Perwakilan dari Ditreskrimsus Polda Sumbar, Yose mengatakan, Polda Sumbar mendukung kegiatan operasi gabungan dilakukan Kementerian LHK.
“Dalam proses penyidikan kita tetap lakukan kordinasi. Tidak tertutup ada tindak pidana pencucuian uang (TPPU) dalam kasus ini. Akan didalami. Barang bukti yang disembunyikan akan kita bantu menemukannya,” tegasnya.
Sementara itu, Kepala Dinas Kehutanan Sumbar Yozwardi, menambahkan, operasi gabungan ini bentuk sinergi dan kolaborasi Kementerian LHK, Dinas Kehutanan Sumbar dan Polda Sumbar.
“Kami menyampaikan apresiasi dukungan Kementerian LHK dan Polda Sumbar dalam operasi gabungan ini.

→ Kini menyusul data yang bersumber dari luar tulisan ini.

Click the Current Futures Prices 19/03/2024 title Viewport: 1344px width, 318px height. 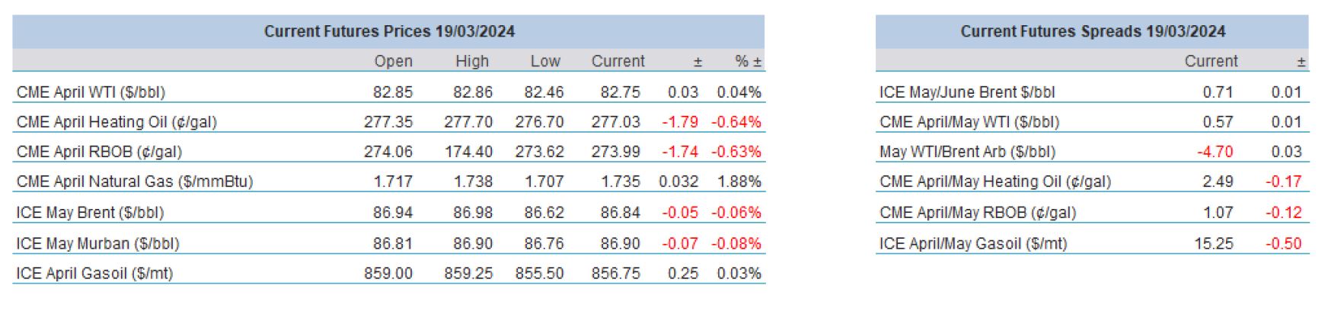coord(389,31)
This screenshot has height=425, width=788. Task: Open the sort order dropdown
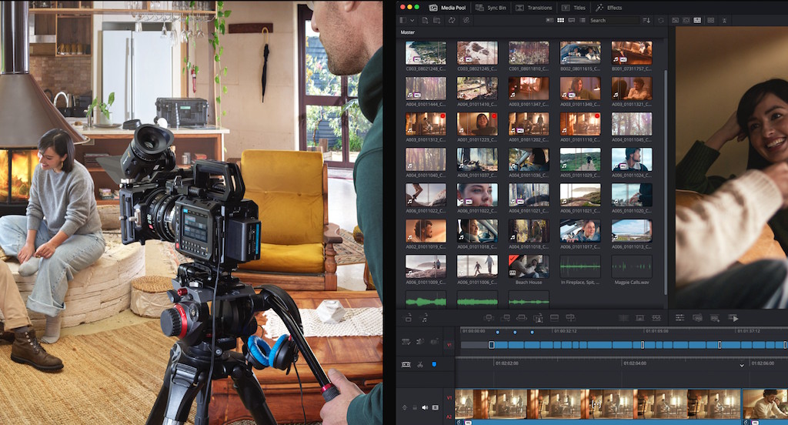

Kami telah kehilangan salah satu Anggota Polhut terbaik kami, Haryanto, Kepala Satuan Tugas Polhut UPTD KPHL Bukit Barisan,” ungkapnya.
“Almarhum gugur saat melakukan pengamanan terhadap terduga pelaku dalam perjalanan keluar dari Kawasan HPK Basa Ampek Balai Tapan,” tambahnya.
Yozawardi mengungkapkan, saat operasi gabungan, ditemukan lahan seluas 20 hektar yang telah dirusak dan dirambah oleh tersangka. Sementara, lahan yang telah dirubah menjadi lahan perkebunan sawit oleh tersangka mencapai 1.000 hektar.
Polisi Kehutanan Utama Sustyo Inyono mengungkapkan, berdasarkan monitoring, Pessel merupakan wilayah yang cukup banyak gangguan dan ancaman. Baik itu ilegal loging, kebakaran hutan dan perambahan kawasan. Perambahan kawasan huta dilakukan untuk dijadikan lahan menanaman sawit. “Ini jadi perhatian kita bersama,” tegasnya. (fan)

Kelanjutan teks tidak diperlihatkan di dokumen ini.